Work task:
Starting from the line containing "Uncheck Preferred for", write out the rest of the entries exactly, through the final line, including nothing else.

---+---

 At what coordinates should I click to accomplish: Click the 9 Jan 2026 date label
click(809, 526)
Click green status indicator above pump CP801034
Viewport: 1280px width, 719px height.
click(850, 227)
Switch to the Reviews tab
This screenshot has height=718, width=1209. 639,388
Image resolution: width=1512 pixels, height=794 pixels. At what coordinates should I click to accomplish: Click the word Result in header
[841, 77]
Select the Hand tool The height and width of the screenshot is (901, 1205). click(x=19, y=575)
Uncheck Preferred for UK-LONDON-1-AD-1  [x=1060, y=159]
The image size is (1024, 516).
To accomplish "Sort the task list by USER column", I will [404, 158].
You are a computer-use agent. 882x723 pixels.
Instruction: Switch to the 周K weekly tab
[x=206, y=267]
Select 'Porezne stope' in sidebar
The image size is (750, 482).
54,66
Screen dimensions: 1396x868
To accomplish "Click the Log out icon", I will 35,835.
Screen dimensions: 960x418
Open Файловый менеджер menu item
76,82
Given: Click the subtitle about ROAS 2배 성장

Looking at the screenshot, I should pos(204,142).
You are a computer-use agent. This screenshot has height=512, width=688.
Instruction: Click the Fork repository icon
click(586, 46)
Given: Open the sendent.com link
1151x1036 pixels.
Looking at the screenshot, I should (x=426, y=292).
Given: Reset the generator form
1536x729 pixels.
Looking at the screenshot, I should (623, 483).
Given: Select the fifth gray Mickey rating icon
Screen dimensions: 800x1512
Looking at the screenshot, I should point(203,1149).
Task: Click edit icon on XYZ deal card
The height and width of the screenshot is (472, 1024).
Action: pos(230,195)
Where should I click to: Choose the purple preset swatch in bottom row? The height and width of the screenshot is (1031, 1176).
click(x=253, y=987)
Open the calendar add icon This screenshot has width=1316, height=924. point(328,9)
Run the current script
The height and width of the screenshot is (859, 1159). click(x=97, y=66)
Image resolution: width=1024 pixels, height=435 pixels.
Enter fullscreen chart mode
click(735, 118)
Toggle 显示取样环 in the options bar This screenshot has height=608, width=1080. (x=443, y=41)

---+---

Written response:
Uncheck Preferred for UK-LONDON-1-AD-1  [x=1060, y=159]
The image size is (1024, 516).
To accomplish "Sort the task list by USER column", I will [404, 158].
You are a computer-use agent. 882x723 pixels.
Instruction: Switch to the 周K weekly tab
[x=206, y=267]
Select 'Porezne stope' in sidebar
The image size is (750, 482).
54,66
Screen dimensions: 1396x868
To accomplish "Click the Log out icon", I will 35,835.
Screen dimensions: 960x418
Open Файловый менеджер menu item
76,82
Given: Click the subtitle about ROAS 2배 성장

Looking at the screenshot, I should pos(204,142).
You are a computer-use agent. This screenshot has height=512, width=688.
Instruction: Click the Fork repository icon
click(586, 46)
Given: Open the sendent.com link
1151x1036 pixels.
Looking at the screenshot, I should (x=426, y=292).
Given: Reset the generator form
1536x729 pixels.
Looking at the screenshot, I should (623, 483).
Given: Select the fifth gray Mickey rating icon
Screen dimensions: 800x1512
Looking at the screenshot, I should point(203,1149).
Task: Click edit icon on XYZ deal card
The height and width of the screenshot is (472, 1024).
Action: pos(230,195)
Where should I click to: Choose the purple preset swatch in bottom row? The height and width of the screenshot is (1031, 1176).
click(x=253, y=987)
Open the calendar add icon This screenshot has width=1316, height=924. point(328,9)
Run the current script
The height and width of the screenshot is (859, 1159). click(x=97, y=66)
Image resolution: width=1024 pixels, height=435 pixels.
Enter fullscreen chart mode
click(735, 118)
Toggle 显示取样环 in the options bar This screenshot has height=608, width=1080. (x=443, y=41)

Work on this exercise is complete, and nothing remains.